Lo siguiente que pensé, fue que tenía que salir de ahí. Mis pies se tambalearon y mis dedos buscaron temblorosamente mi teléfono, en el bolsillo de mi parka. Estaba a punto de tomarlo, cuando un golpe sordo, como el de una puerta estrellándose contra el marco, me sobresaltó. Venía del ala norte, frente a mí. Quizás de alguno de los cuartos que no pude conocer en la visita.

Di un respingo y giré sobre mi misma, con el terror corriéndome por las venas, tensando mi columna y desafiando mi agilidad natural. Corrí, porque tenía que salir de ahí ya mismo.

Bajé la escalera desesperada. Casi me patiné bajo las puertecitas de madera y vidrio entre el vestíbulo y el salón. Salté los tres escalones que separaban el vestíbulo del hall de entrada y aterricé contra las puertas de la Casa. Los pesados picaportes fueron un reto para mis torpes y pequeñas manos, pero los bajé y tiré de ellos con desesperación, con el corazón martillándome en la garganta.

No se abrió. No cedió ni un solo milímetro.

Escuché otro portazo en el piso superior, más cerca, quizás frente a las escaleras y me dominó el pánico de una manera voraz. Tiré del picaporte tan fuerte, trabando los pies en el mármol blanco, que mis dedos se resbalaron del metal. Reboté contra la pared y empujé una mesita que hubiese jurado, cuando entré a la Casa, no estaba ahí. Un jarrón con rosas blancas se tambaleó antes de caerse al piso y quebrarse en miles de pedazos.

Jadeé, contra la pared, contra la mesita. Observando el desastre de cerámica en el suelo. No había un maldito jarrón antes. No tenía sentido que estuviera ahí. Cualquier turista podría haberlo destrozado y seguro valía muchísimo.

Todo ahí dentro estaba mal, terriblemente mal. Pero lo que más me aterró fue que escuché pasos en la escalera. Alguien bajaba, alertado por el sonido del jarrón roto.

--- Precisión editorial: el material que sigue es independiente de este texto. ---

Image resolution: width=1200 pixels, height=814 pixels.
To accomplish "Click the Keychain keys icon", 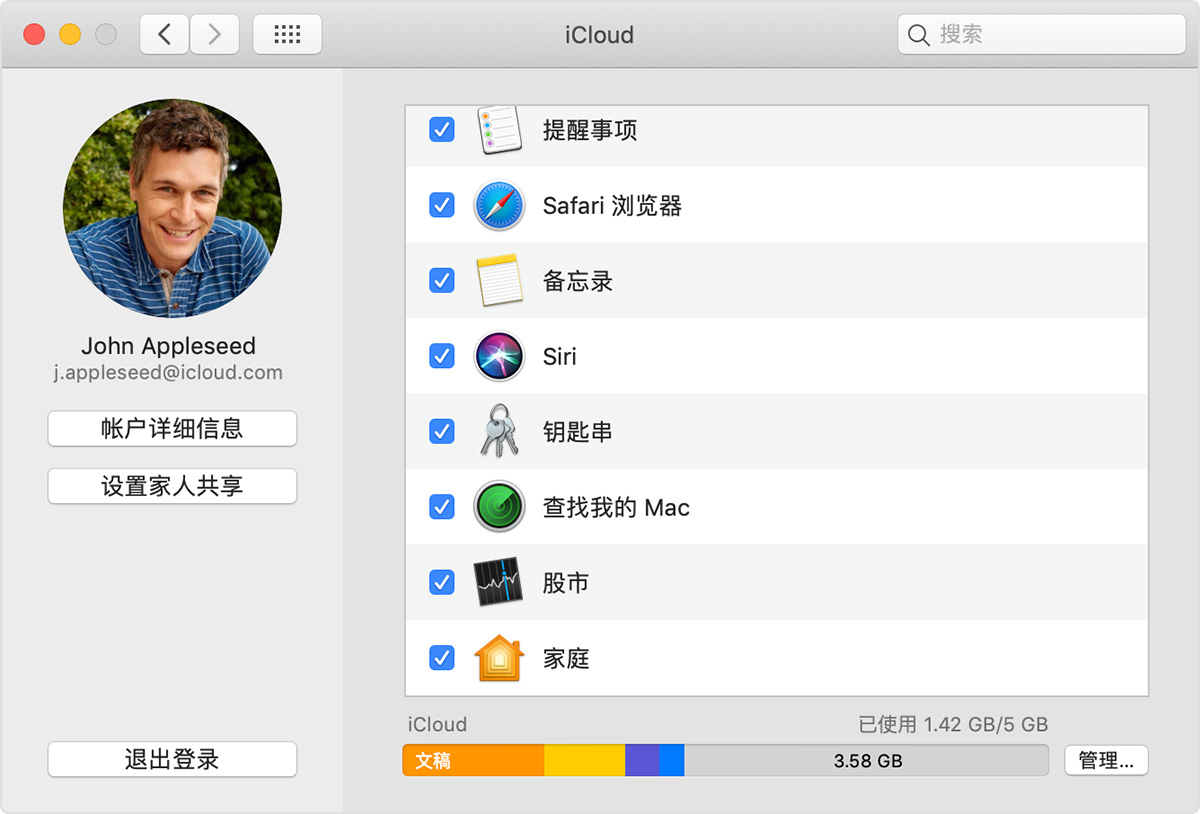I will click(x=499, y=431).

No se me ocurrió otra que deslizarme por el vestíbulo y colarme en una de las puertitas del lado este, que me llevó a otra sala de estar, con sillones desempolvados y cortinas pesadas. Troté a través de la habitación y crucé otra puerta, que conducía a un enorme y elaborado comedor. Apurada, con el corazón a punto de salirse por la boca, me escondí detrás del postigo del comedor. Y escuché.

Los pasos enérgicos llegaron al vestíbulo. Los zapatos se arrastraron por encima de los pedazos de cerámica en el hall. Hubo un momento de quietud, antes de que se acercara por el living.

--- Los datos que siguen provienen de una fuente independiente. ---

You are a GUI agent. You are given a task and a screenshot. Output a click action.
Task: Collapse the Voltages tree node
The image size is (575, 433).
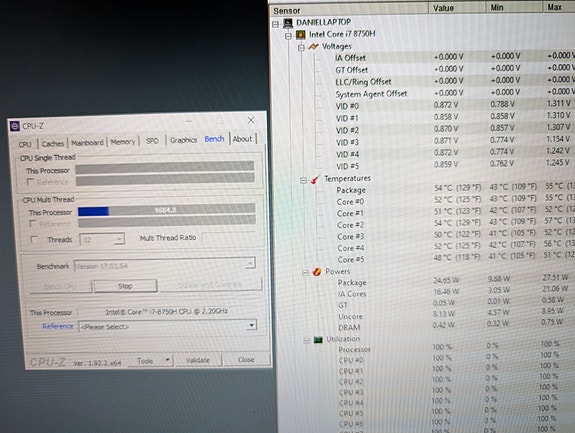coord(301,48)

Salí de mi escondí y me apuré, retrocediendo sin dejar de ver la entrada del comedor, tanteando otra salida. No conocía esa parte de la casa, no tenía ni idea de a dónde iba, pero seguro habría otro pasillo que podría llevarme al salón. Y si, quien fuera que me perseguía continuaba por la sala de estar, tendría la oportunidad de volver a las puertas de entradas, aunque estas siguieran cerradas. Podría volver a abrirlas y escapar. O salir a los jardines y trepar los muros. Cualquier cosa...

Traté de que mis pasos fueran imperceptibles. Me volví sobre mi misma una decena de veces antes de alcanzar el pasillo que me había imaginado que existía y deambular por el hall. Estaba viendo hacia atrás, con la respiración temblando a través de mis labios, cuando me choqué contra algo duro.

Tardé un segundo en darme cuenta de que era alguien, no algo. Fue en el momento en que me aferró la muñeca y me giró hacia él. Se me drenó el aire de los pulmones. De mi boca se escapó un grito ahogado y las piernas se me vencieron.

La mirada oscura del hombre que me atrapó casi me atraviesa el alma. Mi corazón dio un último latido espantado antes de que me deslizara al suelo, antes de que Caden Dagger, exactamente como se lo veía en el cuadro de la biblioteca, observara como me desvanecía.